[Provided data — start]

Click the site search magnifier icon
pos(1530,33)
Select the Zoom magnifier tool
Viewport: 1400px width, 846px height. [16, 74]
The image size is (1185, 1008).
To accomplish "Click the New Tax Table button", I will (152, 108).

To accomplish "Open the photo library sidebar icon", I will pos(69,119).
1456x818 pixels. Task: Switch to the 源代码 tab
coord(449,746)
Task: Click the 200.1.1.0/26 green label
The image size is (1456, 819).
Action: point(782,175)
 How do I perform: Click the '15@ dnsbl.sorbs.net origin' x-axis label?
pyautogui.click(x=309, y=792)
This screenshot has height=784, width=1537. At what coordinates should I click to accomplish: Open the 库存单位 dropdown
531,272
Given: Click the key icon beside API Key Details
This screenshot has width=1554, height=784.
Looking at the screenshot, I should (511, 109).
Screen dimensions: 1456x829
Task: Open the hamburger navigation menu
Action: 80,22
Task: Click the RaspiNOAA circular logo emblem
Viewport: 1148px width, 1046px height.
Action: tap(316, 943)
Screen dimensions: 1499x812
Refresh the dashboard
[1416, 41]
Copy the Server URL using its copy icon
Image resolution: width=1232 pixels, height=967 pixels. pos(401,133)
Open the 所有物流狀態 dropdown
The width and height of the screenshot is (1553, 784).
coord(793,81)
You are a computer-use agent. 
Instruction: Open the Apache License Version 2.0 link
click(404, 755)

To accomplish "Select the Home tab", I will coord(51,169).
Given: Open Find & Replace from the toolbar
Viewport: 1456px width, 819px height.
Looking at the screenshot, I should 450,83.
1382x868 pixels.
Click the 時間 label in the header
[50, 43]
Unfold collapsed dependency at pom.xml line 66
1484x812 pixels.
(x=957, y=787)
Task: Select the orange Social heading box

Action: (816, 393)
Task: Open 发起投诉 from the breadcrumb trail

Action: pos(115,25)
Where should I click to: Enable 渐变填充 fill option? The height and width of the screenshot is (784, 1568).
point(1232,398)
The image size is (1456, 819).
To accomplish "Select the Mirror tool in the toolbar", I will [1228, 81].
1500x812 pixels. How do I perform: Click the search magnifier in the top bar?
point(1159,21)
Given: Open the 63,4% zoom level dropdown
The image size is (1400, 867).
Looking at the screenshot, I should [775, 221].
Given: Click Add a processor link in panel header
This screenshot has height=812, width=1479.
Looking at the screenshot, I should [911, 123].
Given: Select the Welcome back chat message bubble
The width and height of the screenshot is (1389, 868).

[Provided data — finish]

◆ Required action: Tell how many lines above contain the word "Given". Give the number alone.

◆ The answer: 5